As someone pregnant for the first time and surrounded by well meaning, enthusiastic parent friends this resonated with me! The overwhelm of impending parenthood is made more serious by the die hard opinions (often presented as facts) on everything from bottles, to naps, to daycare. As someone who is curious and eager to learn, the tone of the purity vortex is totally off putting! I understand where it comes from - we’re all learning something new and scary for the first time - but I’m finding it difficult to engage in. I also think the culture of data in parenting literature adds another layer to this.
This is so so good Haley. Worth incorporating as a lifelong practice of awareness when *I’M* doing it but also as an observation of others doing it. (Not in a judgmental way but just as useful context.) And I plan to make the phrase “purity vortex” part of my everyday lexicon.
This was such a good read!
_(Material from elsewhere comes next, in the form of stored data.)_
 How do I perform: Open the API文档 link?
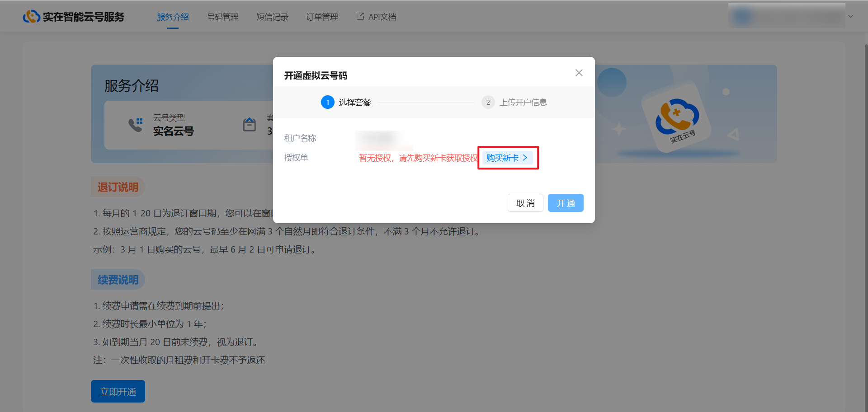click(382, 17)
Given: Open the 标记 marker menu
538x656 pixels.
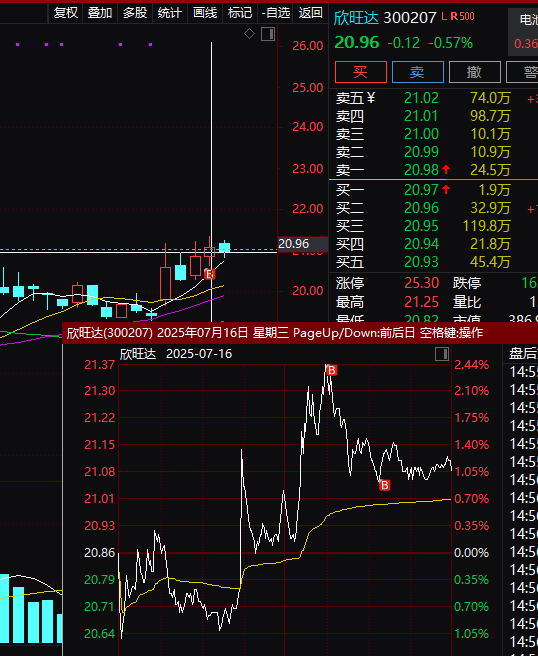Looking at the screenshot, I should [x=240, y=13].
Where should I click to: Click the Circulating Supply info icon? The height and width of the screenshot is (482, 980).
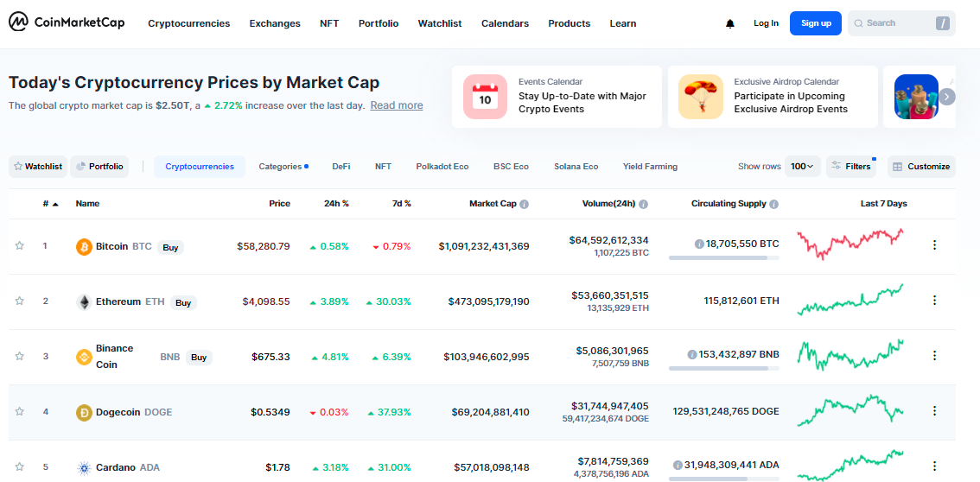tap(773, 205)
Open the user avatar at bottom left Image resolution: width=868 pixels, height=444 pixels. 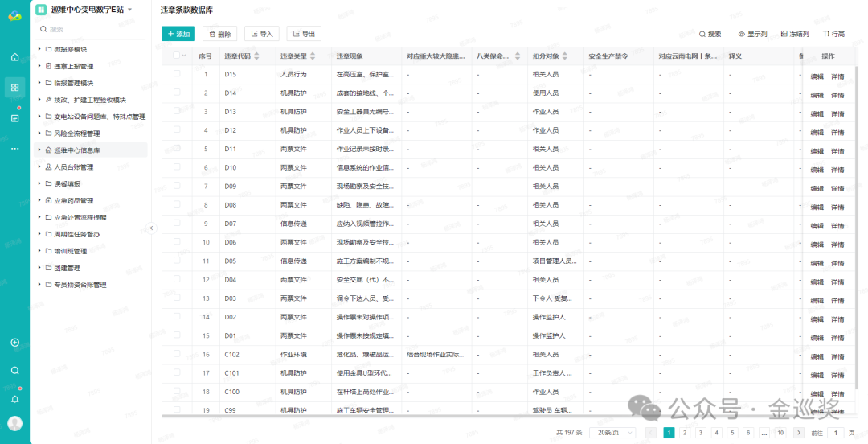click(15, 424)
I was just thinking about how my 30s have been about discovering nuance in all sorts of situations. One area where I’ve observed this in my life is mental health/therapy — several friends of mine have broken up with their therapists around the same time independently of each other, although they/we were previously certain that said therapists will help them through just about anything in life. I think for my friend group life has changed so much that an approach which used to work before no longer works. So I guess we left our vortices. (Or vortexes? English is my second language, I never know.)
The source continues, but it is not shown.